Elementary Principal Julie Gerloff said her building is continuing to implement the Positive Behavior Support (PBS) program, designed to positively reinforce the qualities of being safe, kind, respectful and responsible.

“Kids are responding extremely well,” Gerloff said, although the new administrator noted, “I’ve not compared referrals from last year to this year.”

High school/junior high Principal Suzanne Lackman and Vice Principal Susan Dockery said they also have been utilizing PBS. They said this year they also have implemented a new tardy sweep program.

When the bell rings, classroom doors close and all students not in attendance are not allowed into the classrooms until they go to the office, fill out tardy paperwork and are escorted to class by an adult.

“We’ve done a three-week comparison of tardies from last year, and they have been reduced by 37,” Lackman said. “We expect it to drop quite a bit more.”

To further enforce the new tardy policy, repeat offenders are put on escort and are accompanied by an adult between all classes.

Lackman also shared data regarding discipline referrals.

“Our population fluctuates up and down, but total disciplinary actions did go up from 38 to 50,” she said, although she noted the 38 actions involved 28 students and the 50 actions involved 30 students. “So some of our repeat offenders are showing themselves, and we’ve had meetings to discuss what some of the repeat offenses are ... and how we can better attend to that.”

Although the number of referrals went up, Lackman also pointed out that 82.5 percent of students have received no referrals at all, which is above the goal of having 80 percent.

“The senior class has the fewest (referrals) by class, followed closely by ninth grade,” she said.

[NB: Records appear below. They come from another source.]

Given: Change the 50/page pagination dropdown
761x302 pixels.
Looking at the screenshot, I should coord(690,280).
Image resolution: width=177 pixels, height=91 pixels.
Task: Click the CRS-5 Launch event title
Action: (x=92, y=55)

As far as student performance, another positive statistic at the high school/junior high is that 47 percent of the entire school is on the A/B honor roll, with 66 percent of the senior class having achieved that status.

Interim Superintendent Thomas Baugh also pointed out that attendance at New Bloomfield schools is high so far this year.

“Elementary attendance is excellent. Attendance at the high school — 95, 96 percent — is phenomenal,” Baugh said. “It’s certainly a pleasure from my seat to see so many kids wanting to come to school and parents supporting that.”

School Board member Shawn Cockrum said that “everything in this district is going the right way.”

“Every indicator you can look at shows us improving,” Cockrum said.

“None of us are satisfied with where we’re at, but we’re doing better,” board president Leroy Wade agreed.

Director of Special Services Sara Lane echoed those assessments, directly addressing Garwood’s statements that New Bloomfield appears to be doing worse than other area districts.

“Jefferson City is actually at the same level of school improvement as we are. Last year more than 60 percent of schools (in the state) were in school improvement,” Lane said. “Yes, our scores are low — and we’re not proud of that. But our scores are up, and we are proud of that.”